This is going to hurt more than help.
As we see, it will infringe on fair-use rights, and more. If they put that AAC chip in, we won’t be able to use our family movies in there. Bah. I took a video of my 3-year-old neice playing tag in the back yard. It played nice in my DVD player. Then, I went out to get the HD-DVD player. Guess what, that 3-year-old video won’t play in my HD-DVD player. I mean WHAT!? If I can’t record my family videos and put that on the HD-DVD player, than what is this? If they want to do put this **bleep** crap in the HD-DVD player, you are going to tick people off. Does this mean that digital cameras and digital camcorders are going to become illegal? It’s time to write to congress NOW, and give back our fair-use rights.
There are OTHER ways to secure media than putting that anti-copy crap in this. Why not put DRM in the player, so that we can copy our movies, but it won’t play in another person’s player, while it will play in ours. They need to respect our fair use rights.
I hope for goodness’ sakes that our next presidental campain will bring this copyright reform up so that we can maintain our culture and not have to deal with the crap they are slapping out to our families. I hope that they will outlaw lenghy unskippable commercials when it comes to movies.
And I have one more thing to say. Welcome to China. 🙁
DMCA, patents, and trade secrets are defense in depth, of course.
Supposedly HD-DVD and Blu-ray have contractual financial incentives (i.e. massive liability) to encourage the player vendors to really be tamperproof this time.
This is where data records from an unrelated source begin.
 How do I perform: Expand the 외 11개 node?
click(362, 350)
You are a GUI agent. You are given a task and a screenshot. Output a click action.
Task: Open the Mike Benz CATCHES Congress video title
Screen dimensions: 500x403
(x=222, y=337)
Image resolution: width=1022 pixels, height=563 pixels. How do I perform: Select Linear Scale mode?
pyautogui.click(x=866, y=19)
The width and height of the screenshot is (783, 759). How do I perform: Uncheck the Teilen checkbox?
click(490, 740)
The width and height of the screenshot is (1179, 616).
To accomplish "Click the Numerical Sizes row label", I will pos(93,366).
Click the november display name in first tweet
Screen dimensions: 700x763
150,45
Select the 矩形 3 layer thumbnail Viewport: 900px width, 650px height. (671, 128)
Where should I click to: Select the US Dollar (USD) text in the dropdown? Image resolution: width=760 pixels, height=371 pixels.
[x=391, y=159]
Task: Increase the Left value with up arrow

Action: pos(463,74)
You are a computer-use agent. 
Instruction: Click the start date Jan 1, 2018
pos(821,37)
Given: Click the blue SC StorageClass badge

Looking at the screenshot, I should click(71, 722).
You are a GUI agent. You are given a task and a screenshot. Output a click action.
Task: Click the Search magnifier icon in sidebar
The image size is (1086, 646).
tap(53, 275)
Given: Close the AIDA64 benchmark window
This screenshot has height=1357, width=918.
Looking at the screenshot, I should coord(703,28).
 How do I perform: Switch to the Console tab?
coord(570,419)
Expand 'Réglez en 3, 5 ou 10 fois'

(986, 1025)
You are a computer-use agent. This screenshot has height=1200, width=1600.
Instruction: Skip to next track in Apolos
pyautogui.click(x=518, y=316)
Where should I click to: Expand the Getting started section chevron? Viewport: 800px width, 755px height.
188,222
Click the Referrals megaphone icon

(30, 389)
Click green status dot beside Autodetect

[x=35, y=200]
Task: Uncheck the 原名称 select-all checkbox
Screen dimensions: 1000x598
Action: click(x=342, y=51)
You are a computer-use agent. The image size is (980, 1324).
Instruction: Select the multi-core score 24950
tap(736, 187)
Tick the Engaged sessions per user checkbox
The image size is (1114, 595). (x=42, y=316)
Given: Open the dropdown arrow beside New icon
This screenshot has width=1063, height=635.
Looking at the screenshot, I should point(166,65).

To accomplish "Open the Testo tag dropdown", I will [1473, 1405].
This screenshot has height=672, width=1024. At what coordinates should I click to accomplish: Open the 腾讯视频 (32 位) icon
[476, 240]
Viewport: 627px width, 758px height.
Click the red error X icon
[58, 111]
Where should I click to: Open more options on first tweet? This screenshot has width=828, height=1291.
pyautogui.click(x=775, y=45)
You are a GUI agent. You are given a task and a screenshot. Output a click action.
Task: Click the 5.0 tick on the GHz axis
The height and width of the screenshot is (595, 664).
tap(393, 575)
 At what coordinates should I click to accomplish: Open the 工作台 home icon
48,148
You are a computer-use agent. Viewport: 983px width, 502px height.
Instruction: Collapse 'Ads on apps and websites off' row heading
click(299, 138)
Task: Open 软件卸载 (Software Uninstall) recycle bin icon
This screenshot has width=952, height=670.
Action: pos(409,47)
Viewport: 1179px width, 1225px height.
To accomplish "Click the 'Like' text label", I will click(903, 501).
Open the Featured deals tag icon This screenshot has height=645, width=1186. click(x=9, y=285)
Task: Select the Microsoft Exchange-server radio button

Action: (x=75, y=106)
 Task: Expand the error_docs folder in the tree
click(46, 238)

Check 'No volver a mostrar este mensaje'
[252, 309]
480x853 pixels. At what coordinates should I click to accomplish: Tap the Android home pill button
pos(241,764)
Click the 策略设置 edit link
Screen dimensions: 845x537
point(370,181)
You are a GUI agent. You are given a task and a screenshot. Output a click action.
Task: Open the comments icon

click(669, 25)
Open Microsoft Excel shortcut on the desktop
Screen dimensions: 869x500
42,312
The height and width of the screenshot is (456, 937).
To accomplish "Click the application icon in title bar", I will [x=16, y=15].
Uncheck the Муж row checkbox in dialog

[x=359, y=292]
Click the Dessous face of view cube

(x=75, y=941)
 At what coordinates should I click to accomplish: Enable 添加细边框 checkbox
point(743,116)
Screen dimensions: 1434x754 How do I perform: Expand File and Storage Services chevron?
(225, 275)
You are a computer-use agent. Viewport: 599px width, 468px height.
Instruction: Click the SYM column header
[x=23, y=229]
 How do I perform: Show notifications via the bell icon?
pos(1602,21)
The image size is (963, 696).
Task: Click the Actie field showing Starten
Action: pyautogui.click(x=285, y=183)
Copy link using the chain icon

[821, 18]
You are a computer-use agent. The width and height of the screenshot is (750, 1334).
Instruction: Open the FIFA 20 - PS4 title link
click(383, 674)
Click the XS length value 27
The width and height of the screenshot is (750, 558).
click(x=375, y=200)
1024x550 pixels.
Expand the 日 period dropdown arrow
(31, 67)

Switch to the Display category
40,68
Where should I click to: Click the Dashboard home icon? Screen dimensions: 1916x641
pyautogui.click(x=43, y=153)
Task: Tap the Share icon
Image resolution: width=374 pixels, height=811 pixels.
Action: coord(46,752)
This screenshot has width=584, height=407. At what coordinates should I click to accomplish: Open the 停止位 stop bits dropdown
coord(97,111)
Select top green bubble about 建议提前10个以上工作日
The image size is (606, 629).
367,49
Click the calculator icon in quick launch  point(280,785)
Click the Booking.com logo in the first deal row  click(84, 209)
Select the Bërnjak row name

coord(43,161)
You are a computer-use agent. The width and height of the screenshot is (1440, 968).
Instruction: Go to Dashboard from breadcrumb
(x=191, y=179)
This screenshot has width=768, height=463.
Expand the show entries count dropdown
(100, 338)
I guess we’ll see.
If the patent or trade secret possibilities were true, then why did they lobby for the DMCA?…
xbox was also supposed to be tamper proof.. but a few different people figured out how to flash the console’s bios without need of any hardware based mods.
If they can’t get you on DMCA, they’ll get you on patent or trade secret. Or post-Grokster “inducement”.
Besides, all the players are supposed to be tamperproof.
I have a very pertinent quesiton on this.
wouldn’t it be perfectly and completely legal to market a tool to remove this particular restriction in these players?
It is not an “access control” embedded in the copyrighted work. Nor is it a rights control. It definitely exceeds the defined boundaries of “technical proteciton measures”.
Or perhaps you could explain how such a suit would work?
(Comments no longer allow hyperlinks?)
John Walker’s Digital Imprimatur paper is at http://fourmilab.ch/documents/digital-imprimatur/
Two years ago John Walker wrote a paper called “The Digital Imprimatur“. It addresses many of the questions asked in previous comments.
–Bob.
Well, as Dr. Felten hinted, if there is any way for consumers to make their own unprotected HD-DVDs, then what’s to stop you from putting a movie onto your consumer HD-DVD? Voilà , instant independent or bootleg HD-DVD. Having a system to pre-approve the discs that can be played is only useful if it applies to every single disc; if some discs don’t need an imprimatur, then, essentially, no discs need an imprimatur. Unless of course the imprimatur-less consumer-made discs are crippled in some way (inferior video quality etc.), which I’m sure consumers will love.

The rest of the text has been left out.